SELECTED TEXT →
↓

What I have checked so far
LoadSceneMode.Single
(default)Update 2019-02-19:
When I navigate from a third scene C back to scene A using the same mechanism (a sprite button calling a coroutine), I also end up on the very same black screen. So the issue probably exists within scene A?
Update 2 from 2019-02-19:
Here's my GameManager code:
using System;
using System.IO;
using System.Runtime.Serialization.Formatters.Binary;
using UnityEngine;
public class GameManager : MonoBehaviour
{
public EventHandler<LevelStartedEventArgs> LevelStarted;
public EventHandler<LevelFinishedEventArgs> LevelFinished;
// General
public GameType CurrentGameType;
public GameScene CurrentScene;
public int CurrentLevel;
public static GameManager Instance;
public GameLanguage Language;
public bool IsMusicEnabled;
private string gameStateFile;
void Start()
{
if (Instance == null)
{
gameStateFile = Application.persistentDataPath + "/gamestate.dat";
Load(gameStateFile);
DontDestroyOnLoad(gameObject);
Instance = this;
}
else if (Instance != this)
{
Destroy(gameObject);
}
}
public void Save()
{
Logger.LogInfo("[GameManager.Save] Saving game state to " + gameStateFile);
var bf = new BinaryFormatter();
var file = File.Create(gameStateFile);
var gameState = new GameState();
gameState.Language = Language;
gameState.IsMusicEnabled = IsMusicEnabled;
bf.Serialize(file, gameState);
file.Close();
Logger.LogInfo("[GameManager.Save] Successfully saved game state");
}
public void Load(string gameStateFile)
{
Logger.LogInfo("[GameManager.Load] Loading game state from " + gameStateFile);
if (File.Exists(gameStateFile))
{
var bf = new BinaryFormatter();
var file = File.Open(gameStateFile, FileMode.Open);
var gameState = (GameState)bf.Deserialize(file);
file.Close();
Language = gameState.Language;
IsMusicEnabled = gameState.IsMusicEnabled;
}
Logger.LogInfo("[GameManager.Load] Successfully loaded game state");
}
[Serializable]
class GameState {
public GameLanguage Language;
public bool IsMusicEnabled;
}
}
Thanks for any hints!

↑

QUESTIONS →
A. Answer these questions about the Unity black-screen question:
(i) In the first update, what mechanism is used to go from scene C back to scene A?
(ii) What file name does the GameManager code use for saving the game state?
(iii) Which two fields does the GameState class contain?
B. Continue the Unity black-screen question from where it stops.

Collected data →
↓

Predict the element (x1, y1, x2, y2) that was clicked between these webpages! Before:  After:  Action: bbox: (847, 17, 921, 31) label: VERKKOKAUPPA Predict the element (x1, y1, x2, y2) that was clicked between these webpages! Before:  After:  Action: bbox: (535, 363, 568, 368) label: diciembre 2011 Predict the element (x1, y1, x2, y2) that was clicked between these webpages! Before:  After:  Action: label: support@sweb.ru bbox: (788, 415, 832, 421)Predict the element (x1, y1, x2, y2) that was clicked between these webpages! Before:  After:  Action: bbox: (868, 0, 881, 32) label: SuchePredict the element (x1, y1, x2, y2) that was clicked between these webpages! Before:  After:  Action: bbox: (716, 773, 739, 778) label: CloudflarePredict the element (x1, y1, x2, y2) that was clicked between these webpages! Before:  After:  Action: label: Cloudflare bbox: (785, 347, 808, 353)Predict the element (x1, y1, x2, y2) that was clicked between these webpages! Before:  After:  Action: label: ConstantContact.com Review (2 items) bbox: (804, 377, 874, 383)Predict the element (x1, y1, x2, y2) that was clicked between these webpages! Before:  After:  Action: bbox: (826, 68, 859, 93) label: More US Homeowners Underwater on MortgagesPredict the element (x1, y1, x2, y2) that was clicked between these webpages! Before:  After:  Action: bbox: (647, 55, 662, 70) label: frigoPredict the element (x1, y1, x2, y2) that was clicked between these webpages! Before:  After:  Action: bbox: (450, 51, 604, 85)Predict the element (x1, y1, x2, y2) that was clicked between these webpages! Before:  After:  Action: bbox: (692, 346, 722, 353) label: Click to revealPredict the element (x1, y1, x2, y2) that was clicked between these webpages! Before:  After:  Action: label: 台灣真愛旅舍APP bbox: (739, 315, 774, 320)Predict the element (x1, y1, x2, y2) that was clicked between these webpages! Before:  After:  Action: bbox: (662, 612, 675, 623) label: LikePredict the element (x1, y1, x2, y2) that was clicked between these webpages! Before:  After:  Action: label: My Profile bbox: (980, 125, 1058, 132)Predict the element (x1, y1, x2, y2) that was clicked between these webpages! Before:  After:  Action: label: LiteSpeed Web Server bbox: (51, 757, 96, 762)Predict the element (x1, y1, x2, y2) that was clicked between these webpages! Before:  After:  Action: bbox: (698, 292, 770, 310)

↑

ANSWERS TO THE EXERCISES →
A.
(i) A sprite button calling a coroutine.
(ii) gamestate.dat, in Application.persistentDataPath.
(iii) Language and IsMusicEnabled.

B.
Upvotes: 1
Views: 1770
Reputation: 1105
So, I finally managed to solve the issue on my own. Here's a list of steps I went through in order to eliminate my issue:
I installed the "Game development with Unity" workload in Visual Studio 2017 in order to be able to use the Visual Studio Debugger. That gave me the possibility to properly debug my scripts (setting breakpoints, inspect values, ...) and go through them, step by step. See this link for some details on how to accomplish this. Unfortunately, this did not solve my problem yet, but gave a good basis for troubleshooting my issue.
As the issue described above, also arised on Windows x64 builds, I've decided to troubleshoot my issue on a windows build. So I reconfigured my Windows build in the Build Player Settings, by setting Script Debugging
to true
, Development build
to true
, Copy PDB files
to true
. Then I've ran another windows build.
If you now run your game, it will show a development console in the lower left screen, giving a lot of useful information (exceptions thrown, etc...). Also you can open the log file directly from within the game, which provides a LOT of useful informations to tackle down the real issue.
So, I had some PlatformNotSupportedExceptions
in the logs, which I was able to fix and some other errors. Now it is working.
Although, I've answered my own question, I hope this will be useful to some of you.